**Task inputs:**
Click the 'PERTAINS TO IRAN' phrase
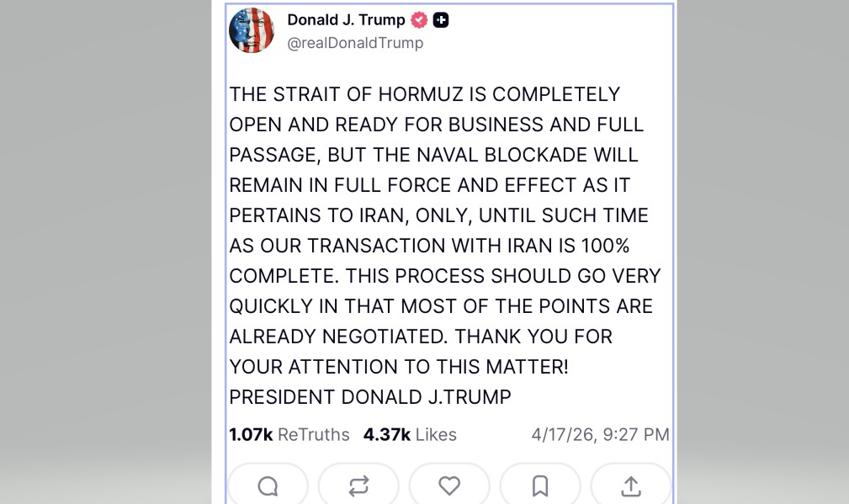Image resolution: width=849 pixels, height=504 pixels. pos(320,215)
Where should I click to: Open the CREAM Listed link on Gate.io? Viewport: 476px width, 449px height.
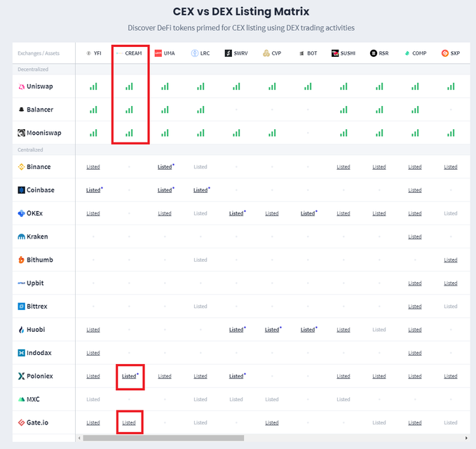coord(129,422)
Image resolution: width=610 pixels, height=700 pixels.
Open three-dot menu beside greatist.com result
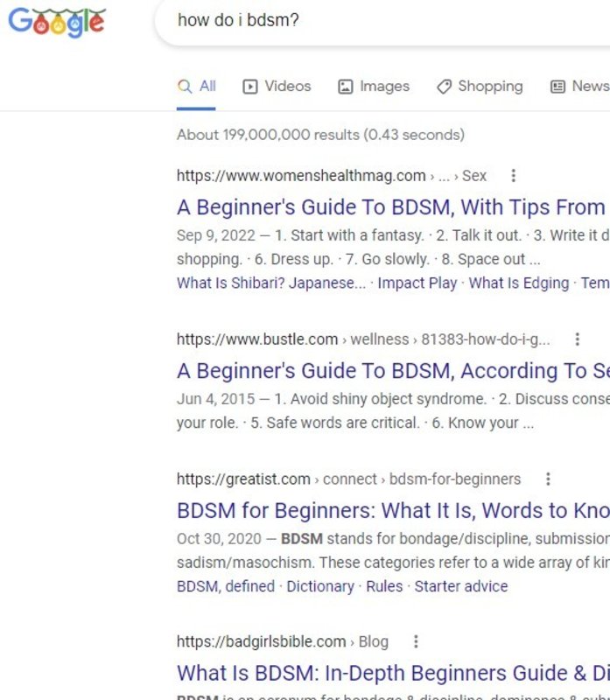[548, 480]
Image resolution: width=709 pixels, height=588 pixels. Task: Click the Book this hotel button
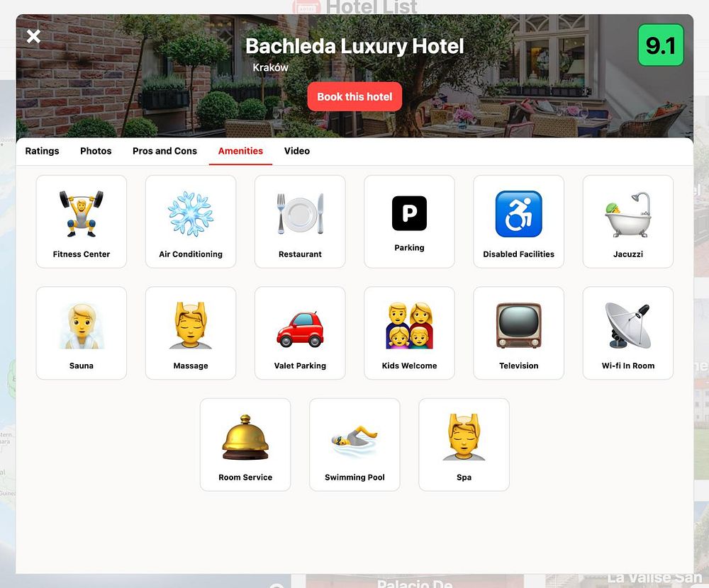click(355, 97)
---
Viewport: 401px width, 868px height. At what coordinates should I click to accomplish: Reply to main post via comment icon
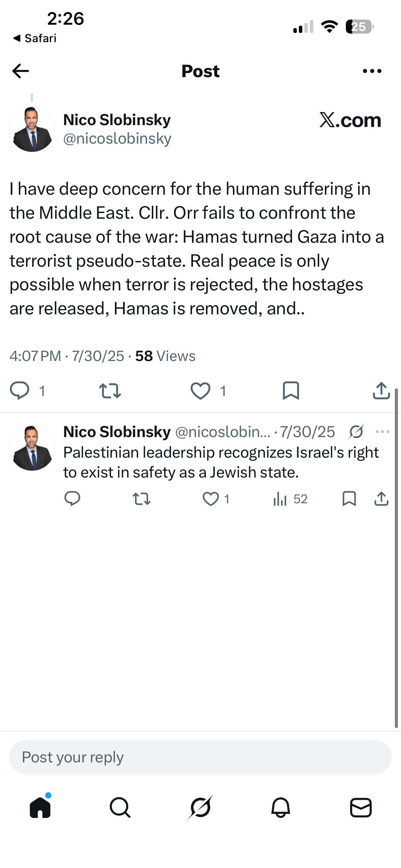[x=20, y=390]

**What to produce:** Pictures excluded, transcribe the listing above exactly from the line with "Click the 'PERTAINS TO IRAN' phrase" through the line with "Image resolution: width=610", and no further.

**Task answer:**
Click the 'PERTAINS TO IRAN' phrase
Image resolution: width=849 pixels, height=504 pixels. pos(320,215)
Where should I click to: Open the CREAM Listed link on Gate.io? Viewport: 476px width, 449px height.
coord(129,422)
Image resolution: width=610 pixels, height=700 pixels.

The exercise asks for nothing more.